→ **What you will do**
Render every line of the listing below as a JSON list of strings, one string per line, omitting blank lines.

-- -- --

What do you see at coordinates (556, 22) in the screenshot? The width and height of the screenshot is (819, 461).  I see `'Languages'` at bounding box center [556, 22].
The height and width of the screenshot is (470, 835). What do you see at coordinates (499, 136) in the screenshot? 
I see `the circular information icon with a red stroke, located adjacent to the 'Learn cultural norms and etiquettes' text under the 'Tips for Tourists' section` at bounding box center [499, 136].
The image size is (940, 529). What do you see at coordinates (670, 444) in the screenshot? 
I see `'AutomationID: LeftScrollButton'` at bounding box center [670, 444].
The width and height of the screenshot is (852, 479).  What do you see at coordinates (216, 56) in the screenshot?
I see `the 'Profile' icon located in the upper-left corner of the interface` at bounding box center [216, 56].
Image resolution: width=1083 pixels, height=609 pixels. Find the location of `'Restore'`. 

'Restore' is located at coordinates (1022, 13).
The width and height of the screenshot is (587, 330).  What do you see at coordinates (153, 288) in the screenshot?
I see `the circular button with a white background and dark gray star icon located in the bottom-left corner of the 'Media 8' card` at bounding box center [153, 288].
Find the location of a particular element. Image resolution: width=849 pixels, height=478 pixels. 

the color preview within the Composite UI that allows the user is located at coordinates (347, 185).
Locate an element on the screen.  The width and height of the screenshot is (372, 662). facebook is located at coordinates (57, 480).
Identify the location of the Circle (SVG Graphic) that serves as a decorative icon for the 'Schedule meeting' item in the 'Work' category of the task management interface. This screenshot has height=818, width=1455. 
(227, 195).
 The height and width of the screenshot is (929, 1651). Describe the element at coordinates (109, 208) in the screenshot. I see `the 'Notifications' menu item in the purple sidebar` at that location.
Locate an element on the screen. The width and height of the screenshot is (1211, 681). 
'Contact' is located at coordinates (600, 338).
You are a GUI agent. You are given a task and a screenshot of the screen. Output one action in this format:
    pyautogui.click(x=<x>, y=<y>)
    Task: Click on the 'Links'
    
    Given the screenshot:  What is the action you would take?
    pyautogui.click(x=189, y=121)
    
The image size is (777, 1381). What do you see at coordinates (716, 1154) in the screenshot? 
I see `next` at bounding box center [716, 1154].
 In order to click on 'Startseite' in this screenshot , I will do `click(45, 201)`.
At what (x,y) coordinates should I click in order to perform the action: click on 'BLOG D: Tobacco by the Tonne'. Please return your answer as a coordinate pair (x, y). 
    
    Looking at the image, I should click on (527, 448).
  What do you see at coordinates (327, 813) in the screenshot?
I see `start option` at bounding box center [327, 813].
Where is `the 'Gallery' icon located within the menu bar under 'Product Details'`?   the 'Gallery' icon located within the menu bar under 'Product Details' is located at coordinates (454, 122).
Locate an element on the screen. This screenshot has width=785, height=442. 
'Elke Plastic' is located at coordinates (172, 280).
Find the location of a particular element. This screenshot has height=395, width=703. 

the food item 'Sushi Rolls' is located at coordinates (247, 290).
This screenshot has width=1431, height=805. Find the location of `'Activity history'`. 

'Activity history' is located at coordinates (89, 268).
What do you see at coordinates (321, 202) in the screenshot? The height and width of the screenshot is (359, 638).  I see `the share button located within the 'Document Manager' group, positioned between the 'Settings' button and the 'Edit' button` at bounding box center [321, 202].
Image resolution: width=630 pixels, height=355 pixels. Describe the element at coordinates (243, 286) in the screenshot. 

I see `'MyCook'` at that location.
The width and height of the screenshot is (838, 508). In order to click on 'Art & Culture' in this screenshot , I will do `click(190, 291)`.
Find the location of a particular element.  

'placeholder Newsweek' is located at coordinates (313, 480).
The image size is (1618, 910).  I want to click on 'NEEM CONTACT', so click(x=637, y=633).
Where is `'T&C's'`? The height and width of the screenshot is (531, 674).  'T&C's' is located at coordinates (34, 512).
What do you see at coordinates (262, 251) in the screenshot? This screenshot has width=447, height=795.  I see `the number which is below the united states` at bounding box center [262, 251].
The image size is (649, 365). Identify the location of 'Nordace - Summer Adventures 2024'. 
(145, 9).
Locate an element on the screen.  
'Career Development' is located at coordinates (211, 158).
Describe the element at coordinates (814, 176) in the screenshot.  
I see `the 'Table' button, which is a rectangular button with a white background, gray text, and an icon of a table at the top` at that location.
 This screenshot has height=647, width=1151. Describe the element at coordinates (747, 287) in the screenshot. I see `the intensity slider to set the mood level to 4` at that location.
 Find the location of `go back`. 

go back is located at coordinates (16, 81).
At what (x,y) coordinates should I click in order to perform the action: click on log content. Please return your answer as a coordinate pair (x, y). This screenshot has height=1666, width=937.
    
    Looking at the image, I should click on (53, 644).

-- -- --

→ **Completed task**
[
  "What do you see at coordinates (556, 22) in the screenshot? The width and height of the screenshot is (819, 461).  I see `'Languages'` at bounding box center [556, 22].",
  "The height and width of the screenshot is (470, 835). What do you see at coordinates (499, 136) in the screenshot? ",
  "I see `the circular information icon with a red stroke, located adjacent to the 'Learn cultural norms and etiquettes' text under the 'Tips for Tourists' section` at bounding box center [499, 136].",
  "The image size is (940, 529). What do you see at coordinates (670, 444) in the screenshot? ",
  "I see `'AutomationID: LeftScrollButton'` at bounding box center [670, 444].",
  "The width and height of the screenshot is (852, 479).  What do you see at coordinates (216, 56) in the screenshot?",
  "I see `the 'Profile' icon located in the upper-left corner of the interface` at bounding box center [216, 56].",
  "Image resolution: width=1083 pixels, height=609 pixels. Find the location of `'Restore'`. ",
  "'Restore' is located at coordinates (1022, 13).",
  "The width and height of the screenshot is (587, 330).  What do you see at coordinates (153, 288) in the screenshot?",
  "I see `the circular button with a white background and dark gray star icon located in the bottom-left corner of the 'Media 8' card` at bounding box center [153, 288].",
  "Find the location of a particular element. Image resolution: width=849 pixels, height=478 pixels. ",
  "the color preview within the Composite UI that allows the user is located at coordinates (347, 185).",
  "Locate an element on the screen.  The width and height of the screenshot is (372, 662). facebook is located at coordinates (57, 480).",
  "Identify the location of the Circle (SVG Graphic) that serves as a decorative icon for the 'Schedule meeting' item in the 'Work' category of the task management interface. This screenshot has height=818, width=1455. ",
  "(227, 195).",
  " The height and width of the screenshot is (929, 1651). Describe the element at coordinates (109, 208) in the screenshot. I see `the 'Notifications' menu item in the purple sidebar` at that location.",
  "Locate an element on the screen. The width and height of the screenshot is (1211, 681). ",
  "'Contact' is located at coordinates (600, 338).",
  "You are a GUI agent. You are given a task and a screenshot of the screen. Output one action in this format:",
  "    pyautogui.click(x=<x>, y=<y>)",
  "    Task: Click on the 'Links'",
  "    Given the screenshot:  What is the action you would take?",
  "    pyautogui.click(x=189, y=121)",
  "The image size is (777, 1381). What do you see at coordinates (716, 1154) in the screenshot? ",
  "I see `next` at bounding box center [716, 1154].",
  " In order to click on 'Startseite' in this screenshot , I will do `click(45, 201)`.",
  "At what (x,y) coordinates should I click in order to perform the action: click on 'BLOG D: Tobacco by the Tonne'. Please return your answer as a coordinate pair (x, y). ",
  "    Looking at the image, I should click on (527, 448).",
  "  What do you see at coordinates (327, 813) in the screenshot?",
  "I see `start option` at bounding box center [327, 813].",
  "Where is `the 'Gallery' icon located within the menu bar under 'Product Details'`?   the 'Gallery' icon located within the menu bar under 'Product Details' is located at coordinates (454, 122).",
  "Locate an element on the screen. This screenshot has width=785, height=442. ",
  "'Elke Plastic' is located at coordinates (172, 280).",
  "Find the location of a particular element. This screenshot has height=395, width=703. ",
  "the food item 'Sushi Rolls' is located at coordinates (247, 290).",
  "This screenshot has width=1431, height=805. Find the location of `'Activity history'`. ",
  "'Activity history' is located at coordinates (89, 268).",
  "What do you see at coordinates (321, 202) in the screenshot? The height and width of the screenshot is (359, 638).  I see `the share button located within the 'Document Manager' group, positioned between the 'Settings' button and the 'Edit' button` at bounding box center [321, 202].",
  "Image resolution: width=630 pixels, height=355 pixels. Describe the element at coordinates (243, 286) in the screenshot. ",
  "I see `'MyCook'` at that location.",
  "The width and height of the screenshot is (838, 508). In order to click on 'Art & Culture' in this screenshot , I will do `click(190, 291)`.",
  "Find the location of a particular element.  ",
  "'placeholder Newsweek' is located at coordinates (313, 480).",
  "The image size is (1618, 910).  I want to click on 'NEEM CONTACT', so click(x=637, y=633).",
  "Where is `'T&C's'`? The height and width of the screenshot is (531, 674).  'T&C's' is located at coordinates (34, 512).",
  "What do you see at coordinates (262, 251) in the screenshot? This screenshot has width=447, height=795.  I see `the number which is below the united states` at bounding box center [262, 251].",
  "The image size is (649, 365). Identify the location of 'Nordace - Summer Adventures 2024'. ",
  "(145, 9).",
  "Locate an element on the screen.  ",
  "'Career Development' is located at coordinates (211, 158).",
  "Describe the element at coordinates (814, 176) in the screenshot.  ",
  "I see `the 'Table' button, which is a rectangular button with a white background, gray text, and an icon of a table at the top` at that location.",
  " This screenshot has height=647, width=1151. Describe the element at coordinates (747, 287) in the screenshot. I see `the intensity slider to set the mood level to 4` at that location.",
  " Find the location of `go back`. ",
  "go back is located at coordinates (16, 81).",
  "At what (x,y) coordinates should I click in order to perform the action: click on log content. Please return your answer as a coordinate pair (x, y). This screenshot has height=1666, width=937.",
  "    Looking at the image, I should click on (53, 644)."
]